He is a huge Japanese anime fan, and the releasing studios often uses his opinion about the film on the DVD and VHS covers.
On the 14 March 2004 episode of "Inside the Actors Studio" (1994), Kate Winslet claimed her nude portrait for Leonardo DiCaprio in the Titanic (1997) was drawn by Cameron. She also said the artist's hand shown in a close-up was Cameron's.
The mandibles of the Predator from Predator (1987) were his idea.
One of only two people to have both written and directed an Alien movie. The other is Paul W.S. Anderson.
Co-created the newly high-definition video system with cinematographer Vince Pace that was recently used to film Ghosts of the Abyss (2003).
A magazine article written about him in the 1980s described how he had three desks set up in his house. At one desk, he was writing the script to The Terminator (1984), on another, he was finishing the script to Rambo: First Blood Part II (1985) and on the third, he was writing Aliens (1986).
When he wrote an early script treatment for Spider-Man (2002), he had the idea of organic web-shooters. This was later included in Sam Raimi's film.
He has developed a new generation stereo imaging camera called "The Fusion Camera"
The titles of his two current theatrical documentaries contain the titles of two of his previous films; the title of his documentary Ghosts of the Abyss (2003) contains the title of his previous film The Abyss (1989), and the title of his other documentary Aliens of the Deep (2005) contains the title of another one of his previous films, Aliens (1986).
Member of the American Cinema Editors (ACE).
The October 1987 draft of the screenplay for Alien Nation (1988) credits a rewrite to James Cameron. He is not credited in the final film.
Is left handed. He drew the picture of Rose (Kate Winslet) in the movie, Titanic (1997).
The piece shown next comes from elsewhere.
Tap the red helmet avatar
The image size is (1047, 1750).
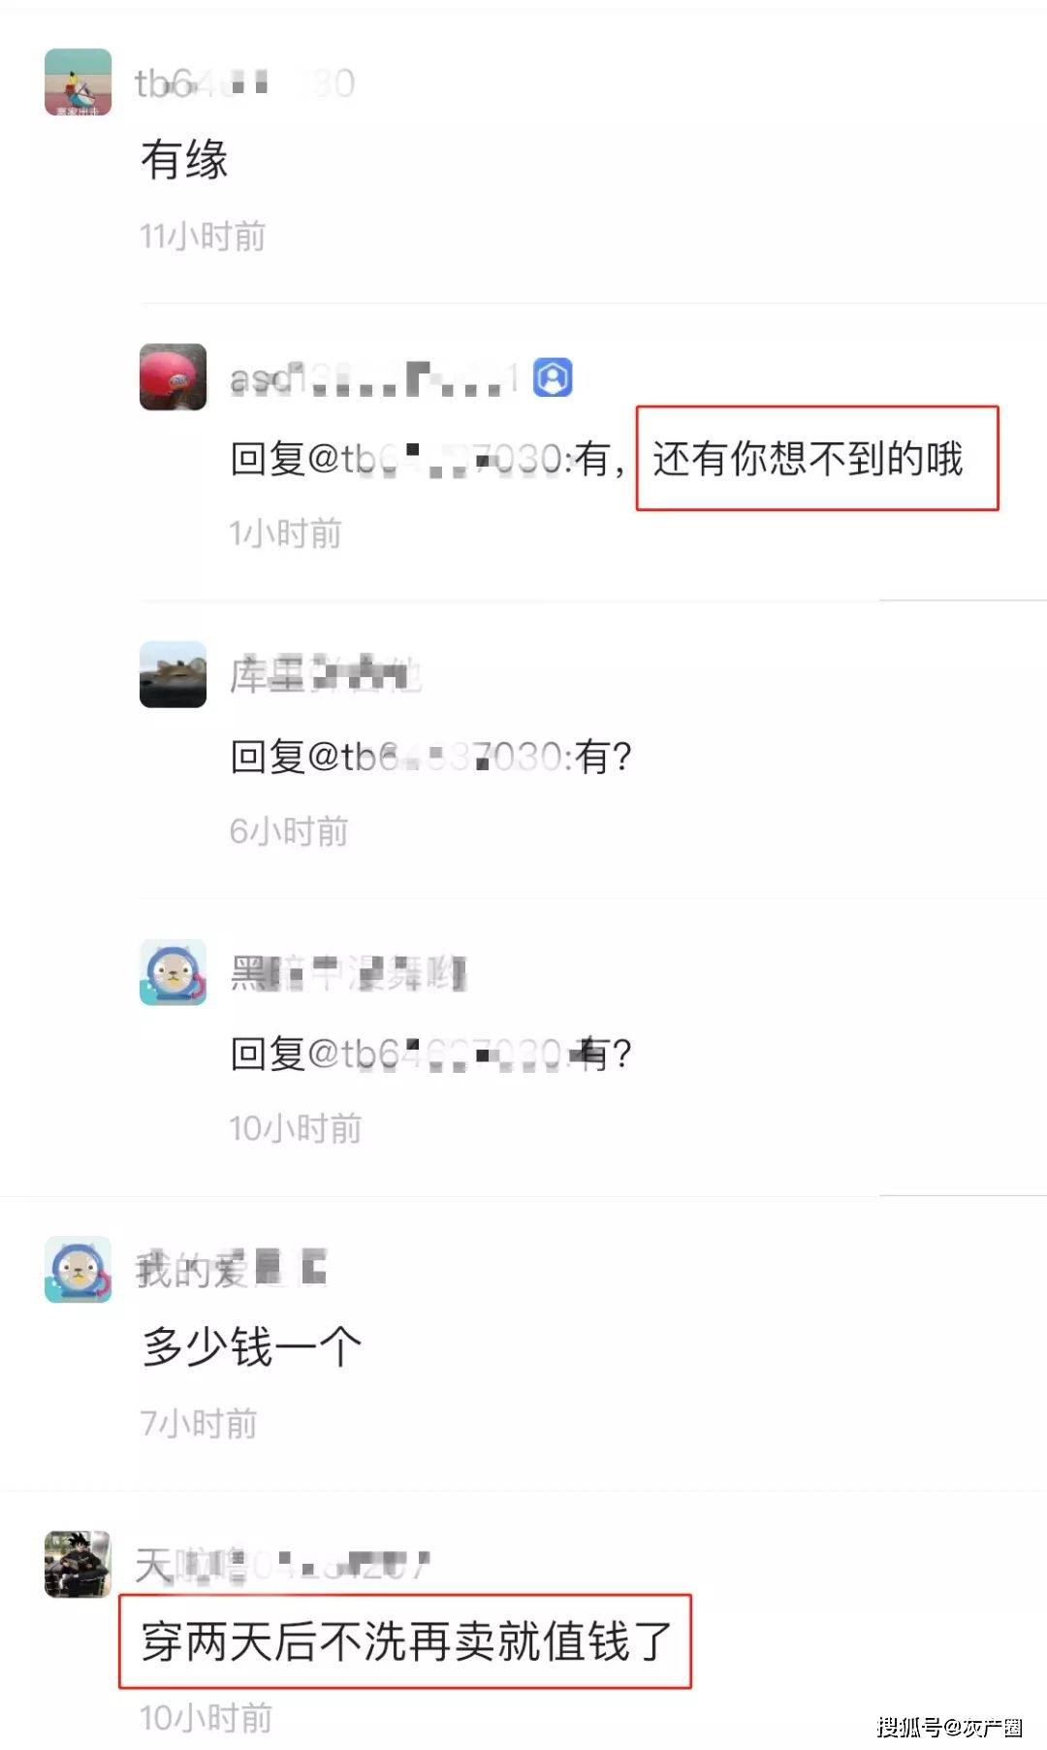coord(174,376)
The image was flipped so it would appear that Jack (Leonardo DiCaprio) was drawing it with his right hand.
Was interested in remaking Planet of the Apes (1968), but his script was turned down. Another script was then developed and eventually made by Tim Burton in 2001.
Had daughter, Elizabeth Rose, with Suzi Amis born on 29 December 2006.
Considered directing Solaris (2002), but opted to produce instead. Job went to Steven Soderbergh.
2007- Ranked #3 on EW's The 50 Smartest People in Hollywood.
After seeing Star Wars: Episode IV - A New Hope (1977), Cameron quit his job as a truck driver to enter the film industry.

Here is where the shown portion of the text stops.